Subsequently, we conducted the same analyses for nitrite and S-NO measurements in cellular extracts (intracellular) as well as in the culture medium (extracellular) with cardiac cells conditioned in the supernatant of renal cells after 24 h. Concerning extracellular content, an increase in nitrite concentration was observed in the supernatant of cardiac cells receiving conditioned medium under hypoxia + L -NAME (Fig. 6A). Furthermore, when assessing the sum of NO2- and S-NO fractions, a dual role of L -NAME was evident, antagonistically modulating intracellular NO2- and S-NO levels under hypoxia (Fig. 6D and E). These data indicate a potential balance in NO levels due to the regulation of its NO2- and S-NO subproducts. There was a decrease in total NO content with L -NAME use under normoxia and an increase in total NO content when comparing the HX/L -NAME group to HX (Fig. 6C and F). This pattern may suggest renal cell signaling and NO production stimulation under hypoxia and synthesis blockade.

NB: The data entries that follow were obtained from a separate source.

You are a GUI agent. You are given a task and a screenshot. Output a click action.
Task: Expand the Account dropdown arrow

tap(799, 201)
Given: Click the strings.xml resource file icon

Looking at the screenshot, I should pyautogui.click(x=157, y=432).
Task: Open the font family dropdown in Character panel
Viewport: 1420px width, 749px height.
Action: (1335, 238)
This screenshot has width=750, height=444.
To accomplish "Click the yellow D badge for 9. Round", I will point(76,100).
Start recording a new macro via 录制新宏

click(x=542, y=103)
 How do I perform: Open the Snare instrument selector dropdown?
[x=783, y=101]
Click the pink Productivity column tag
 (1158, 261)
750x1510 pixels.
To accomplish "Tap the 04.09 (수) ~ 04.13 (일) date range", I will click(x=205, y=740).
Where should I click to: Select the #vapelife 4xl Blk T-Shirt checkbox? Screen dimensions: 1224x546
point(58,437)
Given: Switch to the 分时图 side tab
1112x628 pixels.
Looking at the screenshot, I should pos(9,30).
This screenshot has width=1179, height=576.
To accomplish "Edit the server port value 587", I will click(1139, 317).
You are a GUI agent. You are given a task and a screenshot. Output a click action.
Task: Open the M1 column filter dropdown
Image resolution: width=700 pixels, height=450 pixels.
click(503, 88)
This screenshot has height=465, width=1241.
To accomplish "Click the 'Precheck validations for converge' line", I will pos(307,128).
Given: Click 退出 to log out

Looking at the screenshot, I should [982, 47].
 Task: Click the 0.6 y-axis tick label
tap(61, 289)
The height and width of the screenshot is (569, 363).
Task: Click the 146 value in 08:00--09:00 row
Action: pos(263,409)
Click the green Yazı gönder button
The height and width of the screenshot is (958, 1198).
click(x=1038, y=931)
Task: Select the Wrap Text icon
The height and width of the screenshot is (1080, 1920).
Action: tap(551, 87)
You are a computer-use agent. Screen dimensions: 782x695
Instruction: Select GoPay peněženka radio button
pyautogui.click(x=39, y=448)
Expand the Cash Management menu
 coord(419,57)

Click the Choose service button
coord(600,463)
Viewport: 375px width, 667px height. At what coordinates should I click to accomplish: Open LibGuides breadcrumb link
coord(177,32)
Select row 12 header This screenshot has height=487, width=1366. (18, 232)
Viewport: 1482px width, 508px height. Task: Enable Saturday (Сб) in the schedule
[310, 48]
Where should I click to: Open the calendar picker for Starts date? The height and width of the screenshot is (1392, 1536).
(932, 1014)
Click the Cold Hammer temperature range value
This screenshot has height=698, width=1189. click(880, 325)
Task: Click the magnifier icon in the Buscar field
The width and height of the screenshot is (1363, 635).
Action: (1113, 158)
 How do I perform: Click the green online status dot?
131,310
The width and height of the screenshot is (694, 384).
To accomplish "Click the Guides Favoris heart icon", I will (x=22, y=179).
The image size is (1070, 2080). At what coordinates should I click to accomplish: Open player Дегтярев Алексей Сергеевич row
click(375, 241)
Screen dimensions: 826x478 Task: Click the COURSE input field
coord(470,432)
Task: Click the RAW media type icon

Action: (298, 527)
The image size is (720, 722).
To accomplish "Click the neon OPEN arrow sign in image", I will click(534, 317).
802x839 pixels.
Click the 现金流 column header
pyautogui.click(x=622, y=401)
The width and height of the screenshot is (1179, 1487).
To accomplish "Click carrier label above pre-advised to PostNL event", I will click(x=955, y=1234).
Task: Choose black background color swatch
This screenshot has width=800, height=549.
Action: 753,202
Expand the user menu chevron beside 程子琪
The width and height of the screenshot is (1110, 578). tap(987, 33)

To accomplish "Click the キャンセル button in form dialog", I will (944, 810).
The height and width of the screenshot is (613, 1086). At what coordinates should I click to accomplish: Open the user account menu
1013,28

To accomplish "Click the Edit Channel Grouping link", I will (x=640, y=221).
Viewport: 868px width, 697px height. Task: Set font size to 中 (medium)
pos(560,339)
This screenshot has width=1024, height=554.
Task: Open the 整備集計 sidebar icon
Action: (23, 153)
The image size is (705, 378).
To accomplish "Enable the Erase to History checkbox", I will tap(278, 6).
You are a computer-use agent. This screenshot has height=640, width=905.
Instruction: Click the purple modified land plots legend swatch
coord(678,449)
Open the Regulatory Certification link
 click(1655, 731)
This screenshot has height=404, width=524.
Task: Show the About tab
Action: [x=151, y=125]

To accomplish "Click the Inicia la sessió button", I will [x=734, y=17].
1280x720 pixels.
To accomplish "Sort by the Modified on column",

Fig. 5: Effect of conditionate medium by HEK293 (Human Embryonic Kidney 293 on cellular viability of H9c2 (Cardiomyoblast) cells. A) H9c2 cells exposed for 30 minutes (acute phase) to medium conditioned by HEK293, B) H9c2 cells exposed for 24 hours (late phase) to medium conditioned by HEK293. NX: normoxia, NX/L-NAME: normoxia in DMEM + L-NAME, HX: hypoxia, HX/L-NAME: hypoxia in DMEM + L-NAME; n= 4 independent experiments. Data expressed as mean ± standard deviation. ** P<0.007; *** P<0.0009, **** P<0.0001.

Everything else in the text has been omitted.